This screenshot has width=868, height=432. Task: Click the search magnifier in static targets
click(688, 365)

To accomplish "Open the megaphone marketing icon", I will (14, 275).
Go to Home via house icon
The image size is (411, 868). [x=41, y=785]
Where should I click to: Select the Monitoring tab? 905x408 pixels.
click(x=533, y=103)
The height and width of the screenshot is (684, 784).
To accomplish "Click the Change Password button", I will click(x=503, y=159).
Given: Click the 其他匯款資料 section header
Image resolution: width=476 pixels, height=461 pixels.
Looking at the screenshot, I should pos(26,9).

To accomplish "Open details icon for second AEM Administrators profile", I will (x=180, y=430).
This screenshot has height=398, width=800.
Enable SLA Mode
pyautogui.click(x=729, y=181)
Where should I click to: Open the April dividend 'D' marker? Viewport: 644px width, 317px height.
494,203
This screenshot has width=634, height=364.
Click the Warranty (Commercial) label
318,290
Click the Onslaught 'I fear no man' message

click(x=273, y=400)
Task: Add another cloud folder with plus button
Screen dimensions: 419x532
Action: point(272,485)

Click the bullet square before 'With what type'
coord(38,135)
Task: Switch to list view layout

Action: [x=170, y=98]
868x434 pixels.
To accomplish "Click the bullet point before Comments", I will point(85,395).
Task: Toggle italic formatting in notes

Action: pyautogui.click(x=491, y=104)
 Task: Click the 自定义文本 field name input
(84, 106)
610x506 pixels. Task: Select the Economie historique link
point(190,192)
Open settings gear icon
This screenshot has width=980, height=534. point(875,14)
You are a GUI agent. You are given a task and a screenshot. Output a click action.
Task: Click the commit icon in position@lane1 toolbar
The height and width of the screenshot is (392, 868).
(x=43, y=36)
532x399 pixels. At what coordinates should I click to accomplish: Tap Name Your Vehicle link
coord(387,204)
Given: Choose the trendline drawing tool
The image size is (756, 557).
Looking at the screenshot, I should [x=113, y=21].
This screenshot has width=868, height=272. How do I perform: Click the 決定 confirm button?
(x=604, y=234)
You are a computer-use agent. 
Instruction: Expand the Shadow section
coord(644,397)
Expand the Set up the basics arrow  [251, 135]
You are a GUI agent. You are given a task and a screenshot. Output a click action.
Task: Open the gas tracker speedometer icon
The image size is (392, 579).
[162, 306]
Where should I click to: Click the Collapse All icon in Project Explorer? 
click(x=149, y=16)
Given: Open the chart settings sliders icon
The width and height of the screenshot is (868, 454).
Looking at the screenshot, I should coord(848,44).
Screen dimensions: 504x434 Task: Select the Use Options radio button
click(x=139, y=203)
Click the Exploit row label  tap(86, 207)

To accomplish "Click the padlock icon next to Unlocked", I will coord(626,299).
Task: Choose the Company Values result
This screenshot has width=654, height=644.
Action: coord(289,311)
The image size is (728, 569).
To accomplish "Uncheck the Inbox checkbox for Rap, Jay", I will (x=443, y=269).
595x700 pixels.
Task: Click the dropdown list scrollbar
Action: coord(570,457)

◇ ◇ ◇ ◇ ◇ ◇ ◇

-- Task instructions --
Copy every record exactly as presented.

-- Answer section --
This screenshot has width=868, height=432. Task: Click the search magnifier in static targets
click(688, 365)

To accomplish "Open the megaphone marketing icon", I will (14, 275).
Go to Home via house icon
The image size is (411, 868). [x=41, y=785]
Where should I click to: Select the Monitoring tab? 905x408 pixels.
click(x=533, y=103)
The height and width of the screenshot is (684, 784).
To accomplish "Click the Change Password button", I will click(x=503, y=159).
Given: Click the 其他匯款資料 section header
Image resolution: width=476 pixels, height=461 pixels.
Looking at the screenshot, I should pos(26,9).

To accomplish "Open details icon for second AEM Administrators profile", I will (x=180, y=430).
This screenshot has height=398, width=800.
Enable SLA Mode
pyautogui.click(x=729, y=181)
Where should I click to: Open the April dividend 'D' marker? Viewport: 644px width, 317px height.
494,203
This screenshot has width=634, height=364.
Click the Warranty (Commercial) label
318,290
Click the Onslaught 'I fear no man' message

click(x=273, y=400)
Task: Add another cloud folder with plus button
Screen dimensions: 419x532
Action: point(272,485)

Click the bullet square before 'With what type'
coord(38,135)
Task: Switch to list view layout

Action: [x=170, y=98]
868x434 pixels.
To accomplish "Click the bullet point before Comments", I will point(85,395).
Task: Toggle italic formatting in notes

Action: pyautogui.click(x=491, y=104)
 Task: Click the 自定义文本 field name input
(84, 106)
610x506 pixels. Task: Select the Economie historique link
point(190,192)
Open settings gear icon
This screenshot has width=980, height=534. point(875,14)
You are a GUI agent. You are given a task and a screenshot. Output a click action.
Task: Click the commit icon in position@lane1 toolbar
The height and width of the screenshot is (392, 868).
(x=43, y=36)
532x399 pixels. At what coordinates should I click to accomplish: Tap Name Your Vehicle link
coord(387,204)
Given: Choose the trendline drawing tool
The image size is (756, 557).
Looking at the screenshot, I should [x=113, y=21].
This screenshot has width=868, height=272. How do I perform: Click the 決定 confirm button?
(x=604, y=234)
You are a computer-use agent. 
Instruction: Expand the Shadow section
coord(644,397)
Expand the Set up the basics arrow  [251, 135]
You are a GUI agent. You are given a task and a screenshot. Output a click action.
Task: Open the gas tracker speedometer icon
The image size is (392, 579).
[162, 306]
Where should I click to: Click the Collapse All icon in Project Explorer? 
click(x=149, y=16)
Given: Open the chart settings sliders icon
The width and height of the screenshot is (868, 454).
Looking at the screenshot, I should coord(848,44).
Screen dimensions: 504x434 Task: Select the Use Options radio button
click(x=139, y=203)
Click the Exploit row label  tap(86, 207)

To accomplish "Click the padlock icon next to Unlocked", I will coord(626,299).
Task: Choose the Company Values result
This screenshot has width=654, height=644.
Action: coord(289,311)
The image size is (728, 569).
To accomplish "Uncheck the Inbox checkbox for Rap, Jay", I will (x=443, y=269).
595x700 pixels.
Task: Click the dropdown list scrollbar
Action: coord(570,457)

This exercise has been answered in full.